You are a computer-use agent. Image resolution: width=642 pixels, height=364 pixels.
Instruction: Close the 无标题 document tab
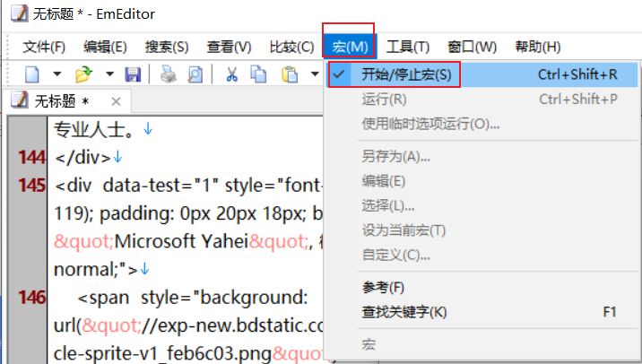point(115,101)
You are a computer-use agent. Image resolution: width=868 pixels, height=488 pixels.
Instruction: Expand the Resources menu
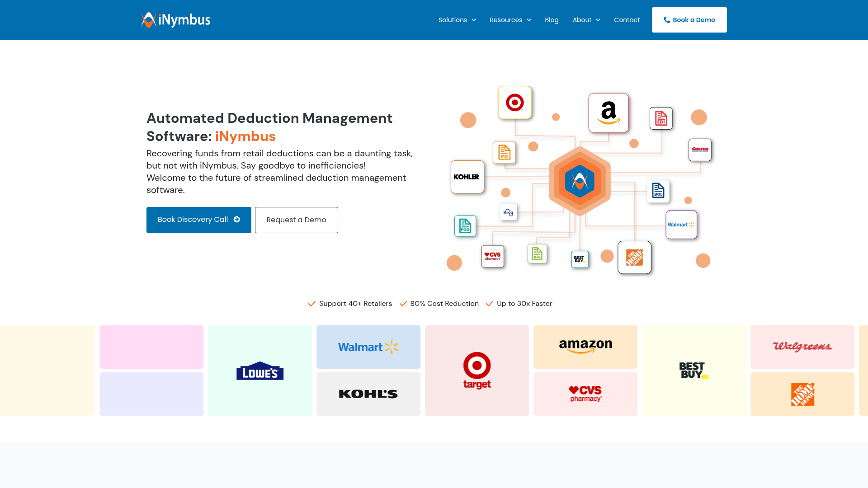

▶ **GIVEN INSTRUCTION**
Can you rewrite the lines from the one with "You are a computer-use agent. Image resolution: width=868" through the end of the items, changing "Resources" to "Settings" and keeping everything else the same? Leave the pictures out.

▶ **ANSWER FOR THE TASK**
You are a computer-use agent. Image resolution: width=868 pixels, height=488 pixels.
Instruction: Expand the Settings menu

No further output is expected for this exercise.